Source records
*** Block opens ***

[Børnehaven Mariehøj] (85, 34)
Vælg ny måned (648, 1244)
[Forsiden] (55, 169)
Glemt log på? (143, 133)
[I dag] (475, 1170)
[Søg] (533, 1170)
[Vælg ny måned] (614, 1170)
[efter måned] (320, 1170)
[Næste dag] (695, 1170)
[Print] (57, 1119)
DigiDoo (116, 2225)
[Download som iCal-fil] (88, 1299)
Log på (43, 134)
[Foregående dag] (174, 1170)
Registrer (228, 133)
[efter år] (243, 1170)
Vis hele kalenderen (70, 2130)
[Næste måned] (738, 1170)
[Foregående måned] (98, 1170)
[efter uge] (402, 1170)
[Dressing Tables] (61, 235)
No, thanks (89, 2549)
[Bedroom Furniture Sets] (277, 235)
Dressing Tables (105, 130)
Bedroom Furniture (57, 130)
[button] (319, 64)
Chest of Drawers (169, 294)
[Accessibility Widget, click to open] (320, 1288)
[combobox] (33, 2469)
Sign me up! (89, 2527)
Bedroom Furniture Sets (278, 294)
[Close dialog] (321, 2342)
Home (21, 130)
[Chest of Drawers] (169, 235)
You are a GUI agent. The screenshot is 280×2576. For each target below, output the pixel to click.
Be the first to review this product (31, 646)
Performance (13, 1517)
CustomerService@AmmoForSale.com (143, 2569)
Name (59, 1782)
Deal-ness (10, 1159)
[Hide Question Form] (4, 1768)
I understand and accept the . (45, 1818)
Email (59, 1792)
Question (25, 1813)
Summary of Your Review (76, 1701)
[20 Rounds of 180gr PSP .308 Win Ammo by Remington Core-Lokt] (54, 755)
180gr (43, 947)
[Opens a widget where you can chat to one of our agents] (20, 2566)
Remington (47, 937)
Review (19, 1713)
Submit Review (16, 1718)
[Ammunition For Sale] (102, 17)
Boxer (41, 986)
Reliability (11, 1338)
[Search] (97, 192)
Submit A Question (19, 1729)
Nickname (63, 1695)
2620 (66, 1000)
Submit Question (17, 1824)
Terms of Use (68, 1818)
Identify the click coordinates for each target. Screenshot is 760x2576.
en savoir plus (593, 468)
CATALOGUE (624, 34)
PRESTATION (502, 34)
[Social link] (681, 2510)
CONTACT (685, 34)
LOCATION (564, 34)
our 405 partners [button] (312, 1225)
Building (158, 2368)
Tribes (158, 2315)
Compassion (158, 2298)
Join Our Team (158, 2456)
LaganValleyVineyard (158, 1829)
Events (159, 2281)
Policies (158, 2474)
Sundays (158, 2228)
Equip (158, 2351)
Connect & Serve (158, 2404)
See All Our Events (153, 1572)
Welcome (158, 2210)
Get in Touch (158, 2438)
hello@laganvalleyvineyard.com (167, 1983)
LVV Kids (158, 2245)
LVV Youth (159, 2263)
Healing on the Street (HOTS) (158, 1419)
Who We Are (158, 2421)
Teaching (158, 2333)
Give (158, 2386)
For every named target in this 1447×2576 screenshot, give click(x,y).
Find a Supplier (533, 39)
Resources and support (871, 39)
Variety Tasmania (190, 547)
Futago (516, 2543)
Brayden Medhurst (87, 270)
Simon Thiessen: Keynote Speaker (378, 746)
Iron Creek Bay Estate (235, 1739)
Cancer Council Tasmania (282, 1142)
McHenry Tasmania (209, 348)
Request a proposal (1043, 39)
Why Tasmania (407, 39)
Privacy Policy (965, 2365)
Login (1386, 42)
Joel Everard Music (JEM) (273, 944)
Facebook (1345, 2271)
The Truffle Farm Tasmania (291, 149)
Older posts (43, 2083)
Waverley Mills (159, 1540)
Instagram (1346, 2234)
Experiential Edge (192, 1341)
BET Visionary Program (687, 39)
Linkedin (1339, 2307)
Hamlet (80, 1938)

*** Block closes ***

Given the records above, restate word for word only the lines starting at the one with "[I dag] (475, 1170)" and ending at the one with "Summary of Your Review (76, 1701)".

◆ **Task answer**
[I dag] (475, 1170)
[Søg] (533, 1170)
[Vælg ny måned] (614, 1170)
[efter måned] (320, 1170)
[Næste dag] (695, 1170)
[Print] (57, 1119)
DigiDoo (116, 2225)
[Download som iCal-fil] (88, 1299)
Log på (43, 134)
[Foregående dag] (174, 1170)
Registrer (228, 133)
[efter år] (243, 1170)
Vis hele kalenderen (70, 2130)
[Næste måned] (738, 1170)
[Foregående måned] (98, 1170)
[efter uge] (402, 1170)
[Dressing Tables] (61, 235)
No, thanks (89, 2549)
[Bedroom Furniture Sets] (277, 235)
Dressing Tables (105, 130)
Bedroom Furniture (57, 130)
[button] (319, 64)
Chest of Drawers (169, 294)
[Accessibility Widget, click to open] (320, 1288)
[combobox] (33, 2469)
Sign me up! (89, 2527)
Bedroom Furniture Sets (278, 294)
[Close dialog] (321, 2342)
Home (21, 130)
[Chest of Drawers] (169, 235)
You are a GUI agent. The screenshot is 280×2576. For each target below, output the pixel to click.
Be the first to review this product (31, 646)
Performance (13, 1517)
CustomerService@AmmoForSale.com (143, 2569)
Name (59, 1782)
Deal-ness (10, 1159)
[Hide Question Form] (4, 1768)
I understand and accept the . (45, 1818)
Email (59, 1792)
Question (25, 1813)
Summary of Your Review (76, 1701)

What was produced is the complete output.